The slaves of the universe breathed a collective sigh of relief several weeks ago when Brackard, admiral of the federation and former slavemaster of the Tiacken Slave Traders, made the decision to dissolve what many consider the most successful slave-trading alliance in the annals of the galaxy. At final count, TST claimed the lives of nearly 3 million slaves. Truly, success of this magnitude is rare indeed. TST’s bold dealings with sheik and slave alike made them truly unique in the universe. They will be missed.
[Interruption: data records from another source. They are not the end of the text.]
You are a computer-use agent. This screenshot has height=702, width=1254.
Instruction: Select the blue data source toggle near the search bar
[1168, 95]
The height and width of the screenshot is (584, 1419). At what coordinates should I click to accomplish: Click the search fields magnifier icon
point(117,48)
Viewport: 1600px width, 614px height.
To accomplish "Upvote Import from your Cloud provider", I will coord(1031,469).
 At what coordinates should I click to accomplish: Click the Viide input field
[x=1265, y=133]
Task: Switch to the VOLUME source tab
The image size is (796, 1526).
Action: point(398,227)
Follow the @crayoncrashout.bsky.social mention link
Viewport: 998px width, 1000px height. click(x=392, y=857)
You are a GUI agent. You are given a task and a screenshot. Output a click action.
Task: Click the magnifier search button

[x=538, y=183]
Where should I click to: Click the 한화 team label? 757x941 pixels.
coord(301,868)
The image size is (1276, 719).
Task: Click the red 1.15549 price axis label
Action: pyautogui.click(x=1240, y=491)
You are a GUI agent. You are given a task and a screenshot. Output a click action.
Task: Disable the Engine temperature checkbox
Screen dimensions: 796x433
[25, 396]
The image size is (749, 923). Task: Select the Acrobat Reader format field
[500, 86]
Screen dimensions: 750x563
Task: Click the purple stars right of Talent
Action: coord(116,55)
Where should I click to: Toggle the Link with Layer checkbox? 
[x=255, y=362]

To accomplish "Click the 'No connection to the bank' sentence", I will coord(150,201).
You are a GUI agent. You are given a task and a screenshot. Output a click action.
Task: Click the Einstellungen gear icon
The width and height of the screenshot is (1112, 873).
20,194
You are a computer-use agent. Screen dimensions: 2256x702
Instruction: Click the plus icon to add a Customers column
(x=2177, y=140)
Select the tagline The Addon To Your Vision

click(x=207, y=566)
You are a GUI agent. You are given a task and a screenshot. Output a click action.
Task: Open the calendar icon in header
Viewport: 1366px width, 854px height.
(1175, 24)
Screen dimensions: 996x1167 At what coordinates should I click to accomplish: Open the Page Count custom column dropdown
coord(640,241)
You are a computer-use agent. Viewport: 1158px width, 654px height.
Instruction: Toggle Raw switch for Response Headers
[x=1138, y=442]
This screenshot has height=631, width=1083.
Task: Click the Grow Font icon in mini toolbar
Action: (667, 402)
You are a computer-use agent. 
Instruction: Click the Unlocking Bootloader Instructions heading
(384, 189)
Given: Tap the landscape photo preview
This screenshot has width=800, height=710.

On a related note, TST was equally famous for housing 3 former leaders of CASH (the Campaign Against Stupid Harriers). We are told that Harrier pilots of the universe read TST’s dissolution to mean that they would be relatively safe from harm. They couldn’t have been further from the truth. So far, since TST’s dissolution, the number of harriers killed by their members has rocketed several thousand percent. At the Tribune, we believe that Brackard is making up for lost time (and for Marshmellow…the only harrier ever allowed in TST) by killing every pelican on sight. Harriers…if you see a doomstar, run. Actually…on second thought…go drop him a ton of fuel. We’re sure he’ll show his appreciation.

Tribune is Recruiting

Another year come and gone. As the Tribune continues to move forward, we find that we are once again at a loss for talented writers. If you think you have talent and want to see your name in print by the Universe’s #1 Super-Awesome news source, send Eldritch a news blurb. Reporters and Staff Writers might be paid from the Tribune funds (which currently stand at a mere 34 million due to you all being cheap) but probably won’t be.

Oh, and to Spider Jerusalem, who was a proud member of the Tribune Staff for some months, but saw fit to retire with his sizeable Tribune pension to a remote colony in the uncharted backwaters of space, thank you very very much for all of your hard work. The Tribune would not have been nearly the same without your input and writing.